Your task.
Look through the listing below for the line containing "[main] (398, 152)". Copy it and each line after it up to and including the line containing "Powered by Shopify (339, 2568)", exactly, leaving out pictures.

Entries provided.
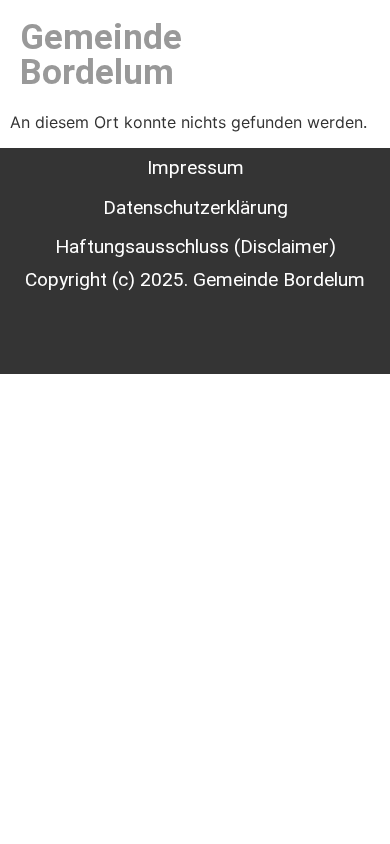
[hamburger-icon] (332, 55)
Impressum (195, 167)
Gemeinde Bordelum (101, 55)
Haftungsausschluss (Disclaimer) (195, 246)
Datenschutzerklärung (195, 207)
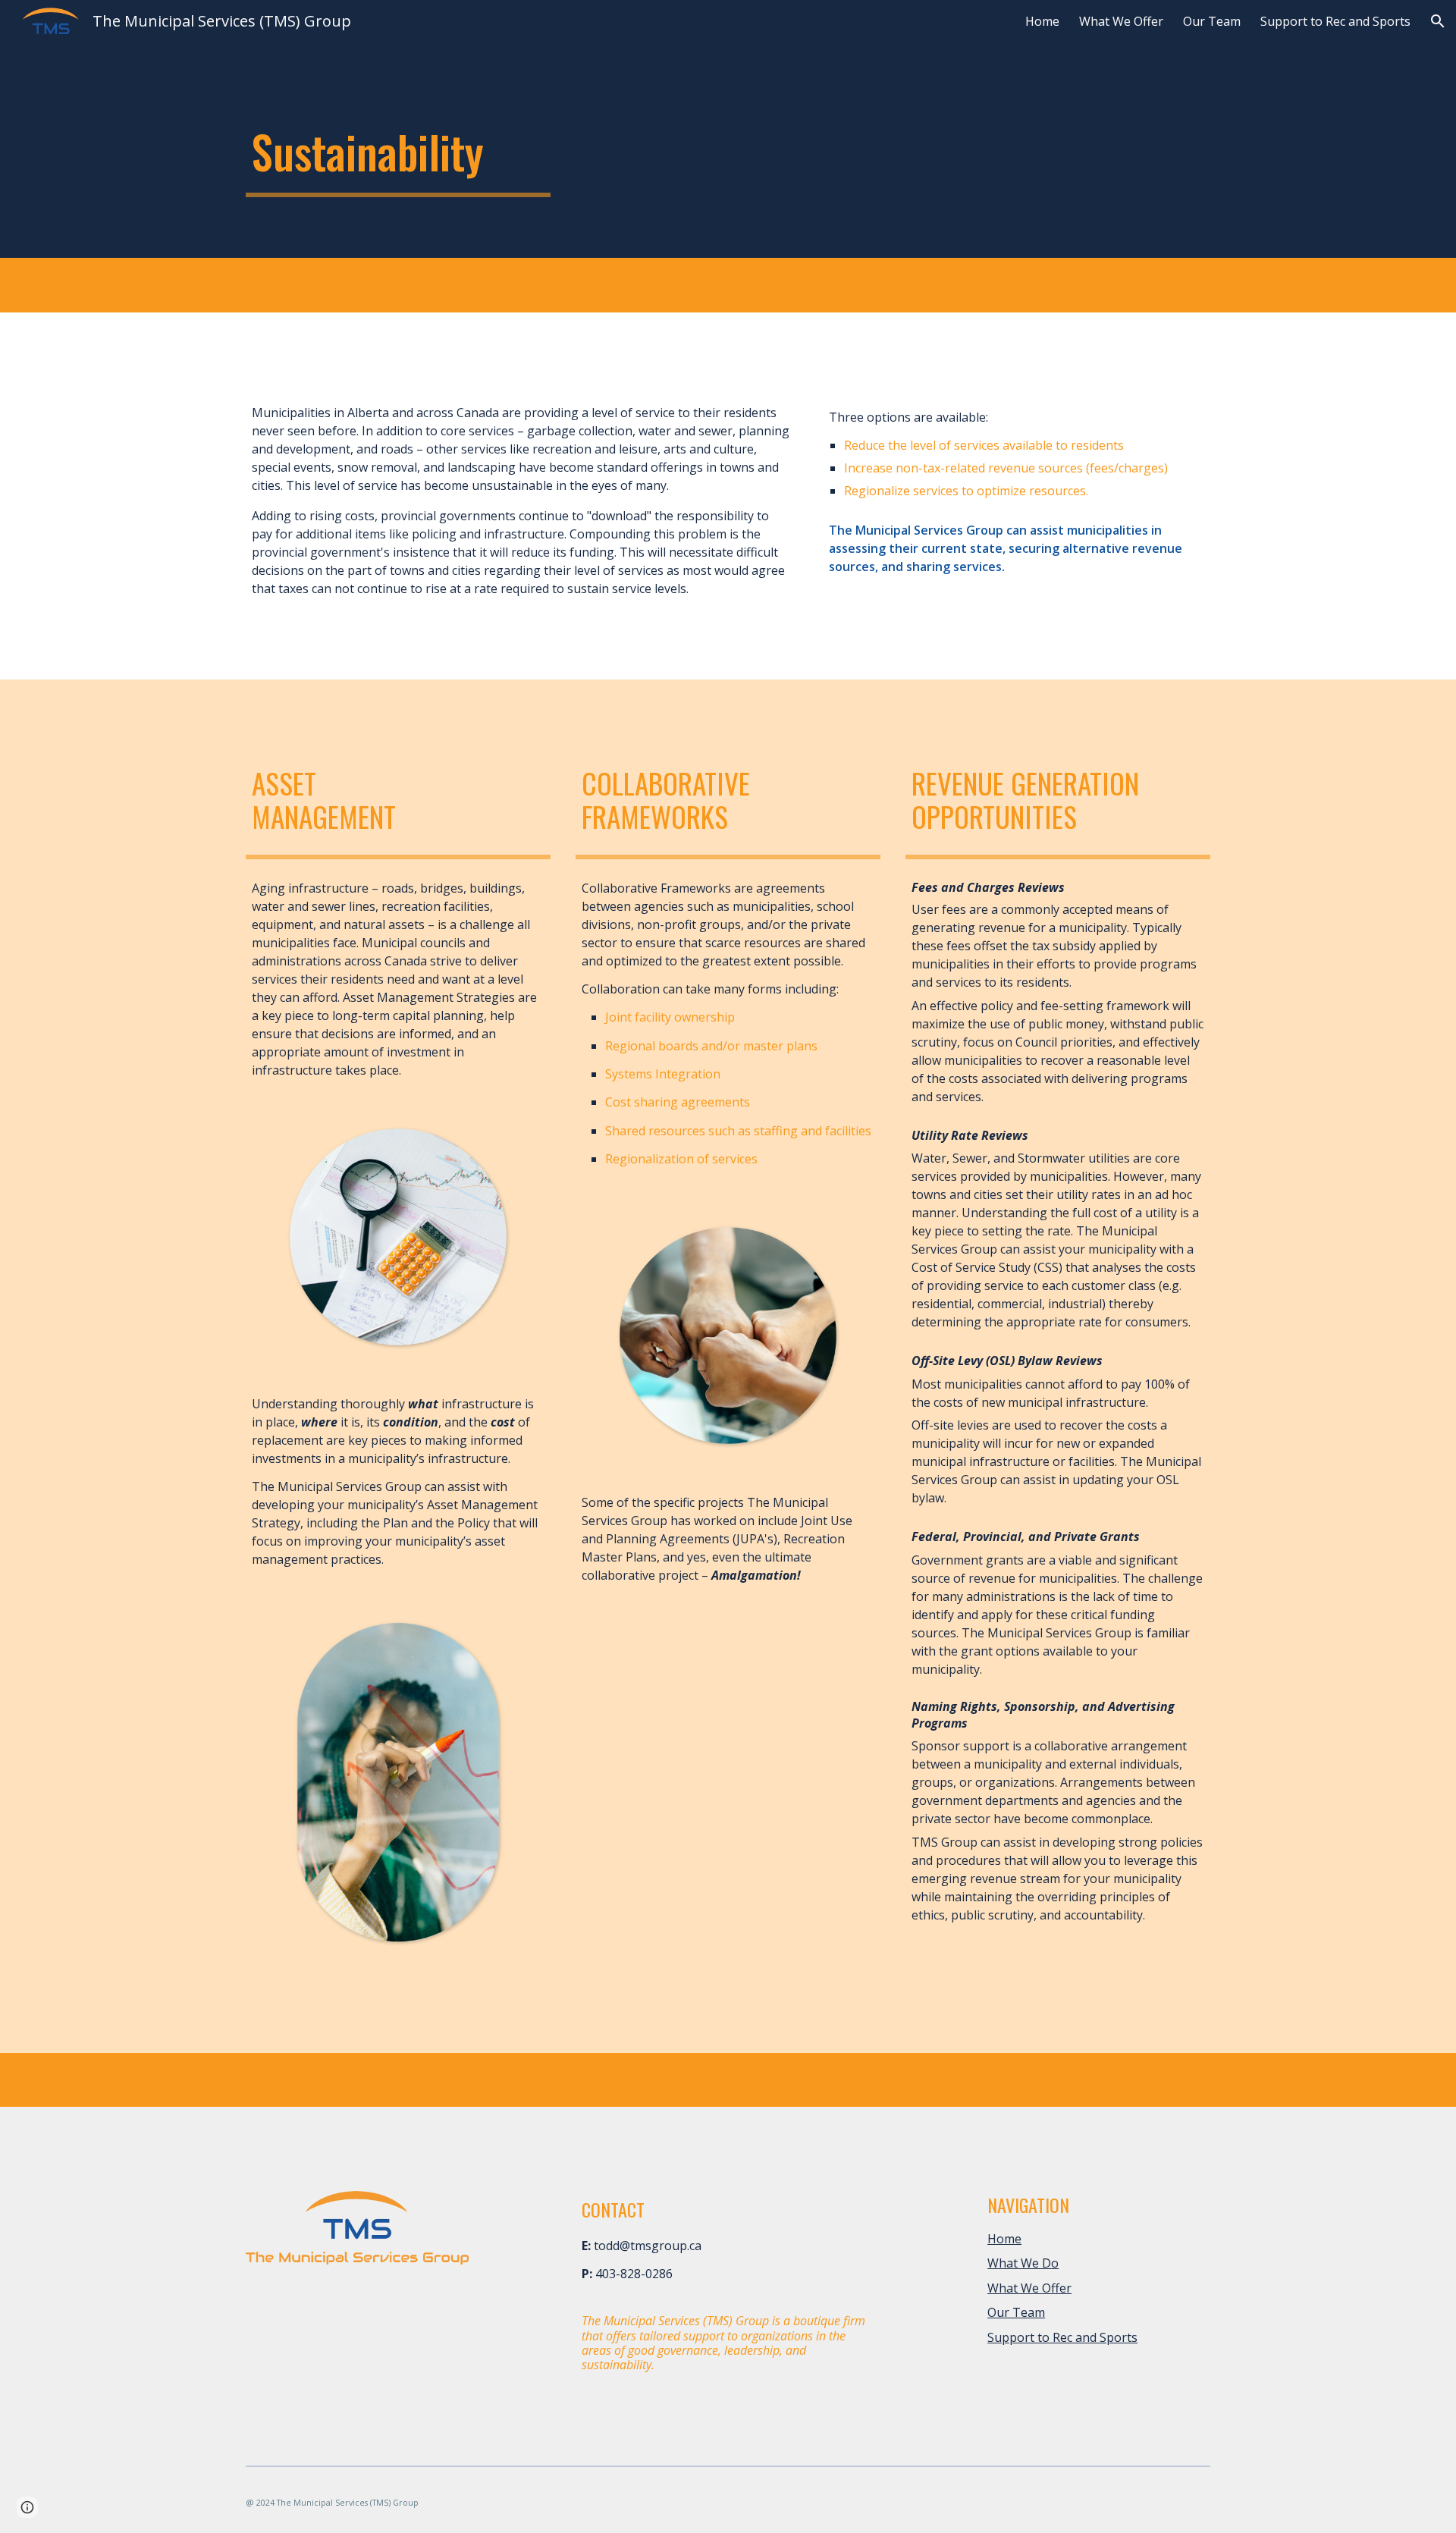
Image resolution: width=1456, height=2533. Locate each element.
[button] (1438, 21)
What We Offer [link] (1121, 21)
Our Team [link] (1212, 21)
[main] (398, 152)
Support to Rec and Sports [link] (1335, 21)
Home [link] (1042, 21)
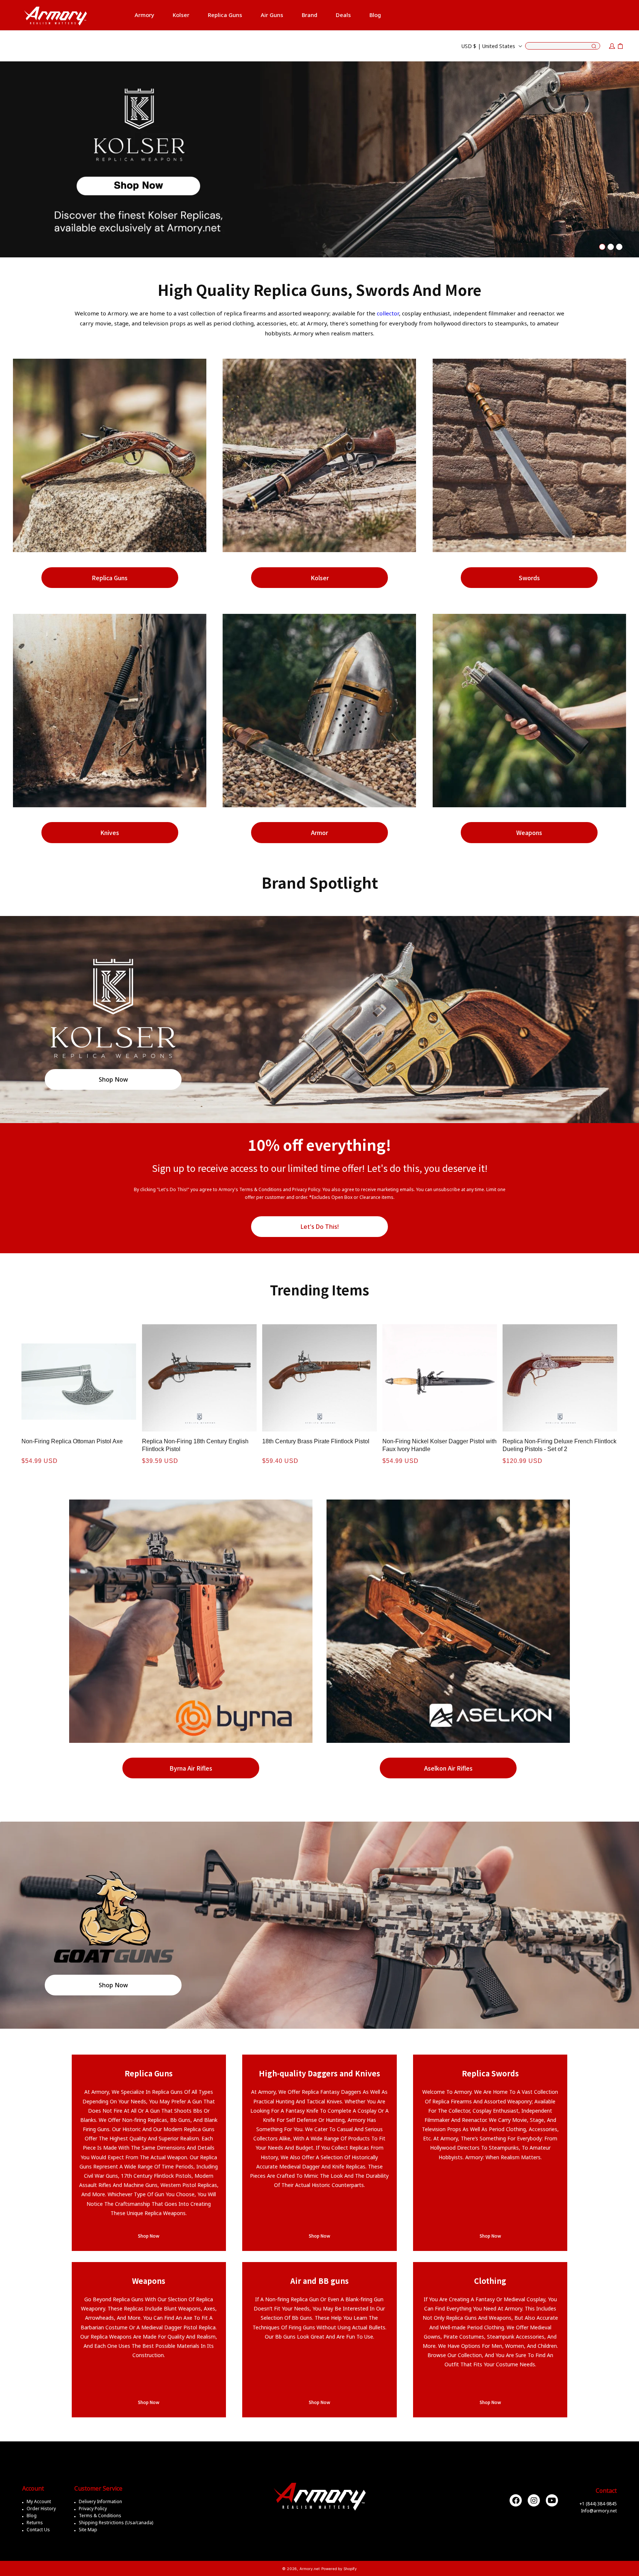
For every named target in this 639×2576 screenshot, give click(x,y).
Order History (41, 2508)
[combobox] (562, 46)
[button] (144, 15)
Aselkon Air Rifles (448, 1768)
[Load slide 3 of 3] (619, 247)
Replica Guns (225, 14)
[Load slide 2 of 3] (610, 247)
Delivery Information (100, 2501)
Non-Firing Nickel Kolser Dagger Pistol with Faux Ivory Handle (439, 1445)
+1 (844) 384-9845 (598, 2504)
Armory (144, 14)
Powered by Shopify (339, 2568)
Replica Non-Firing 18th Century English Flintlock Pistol (195, 1445)
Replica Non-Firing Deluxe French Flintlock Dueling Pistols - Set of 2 (559, 1445)
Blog (32, 2515)
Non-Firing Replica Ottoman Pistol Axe (72, 1441)
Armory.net (310, 2568)
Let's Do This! (320, 1227)
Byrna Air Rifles (190, 1768)
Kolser (320, 577)
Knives (109, 832)
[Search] (594, 46)
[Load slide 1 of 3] (602, 247)
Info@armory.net (599, 2511)
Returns (35, 2522)
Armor (319, 832)
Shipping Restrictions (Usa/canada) (116, 2522)
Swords (529, 577)
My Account (39, 2501)
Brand (309, 14)
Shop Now (113, 1079)
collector (388, 313)
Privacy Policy (93, 2508)
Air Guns (272, 14)
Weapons (529, 832)
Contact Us (38, 2529)
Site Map (88, 2529)
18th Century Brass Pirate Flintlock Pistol (315, 1441)
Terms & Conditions (100, 2515)
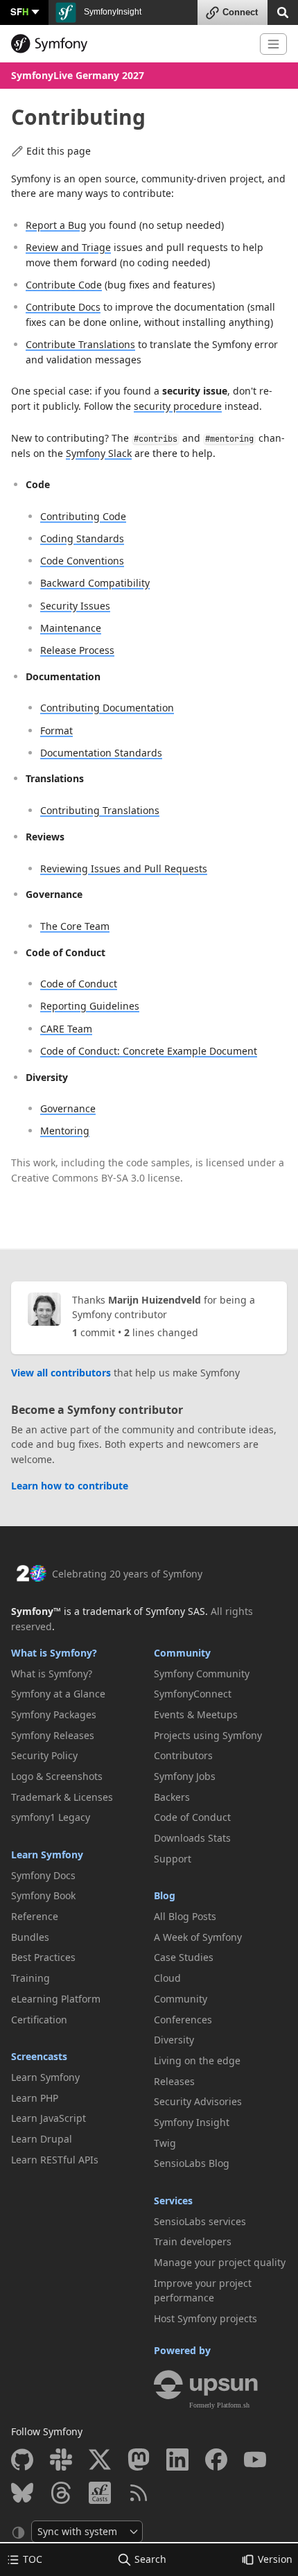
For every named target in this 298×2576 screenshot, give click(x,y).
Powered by (182, 2350)
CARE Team (66, 1028)
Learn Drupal (41, 2138)
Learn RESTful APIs (54, 2159)
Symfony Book (43, 1895)
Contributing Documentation (107, 707)
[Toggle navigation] (273, 44)
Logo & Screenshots (57, 1776)
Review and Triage (68, 247)
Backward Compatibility (95, 582)
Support (172, 1858)
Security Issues (75, 605)
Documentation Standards (101, 752)
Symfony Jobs (185, 1776)
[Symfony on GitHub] (22, 2459)
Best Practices (43, 1957)
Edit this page (58, 150)
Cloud (167, 1978)
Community (182, 1652)
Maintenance (70, 627)
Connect (240, 12)
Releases (174, 2081)
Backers (172, 1797)
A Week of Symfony (198, 1937)
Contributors (183, 1755)
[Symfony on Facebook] (216, 2459)
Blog (164, 1895)
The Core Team (74, 926)
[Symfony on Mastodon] (139, 2459)
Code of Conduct (78, 983)
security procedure (178, 406)
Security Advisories (198, 2101)
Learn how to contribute (69, 1485)
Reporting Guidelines (89, 1005)
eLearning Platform (55, 1998)
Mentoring (64, 1130)
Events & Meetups (196, 1714)
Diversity (174, 2039)
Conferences (183, 2019)
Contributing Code (83, 516)
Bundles (30, 1937)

Expected answer.
[main] (398, 152)
Support to Rec and Sports [link] (1335, 21)
Home [link] (1042, 21)
For every named target in this 639×2576 screenshot, give click(x,y).
Order History (41, 2508)
[combobox] (562, 46)
[button] (144, 15)
Aselkon Air Rifles (448, 1768)
[Load slide 3 of 3] (619, 247)
Replica Guns (225, 14)
[Load slide 2 of 3] (610, 247)
Delivery Information (100, 2501)
Non-Firing Nickel Kolser Dagger Pistol with Faux Ivory Handle (439, 1445)
+1 (844) 384-9845 (598, 2504)
Armory (144, 14)
Powered by Shopify (339, 2568)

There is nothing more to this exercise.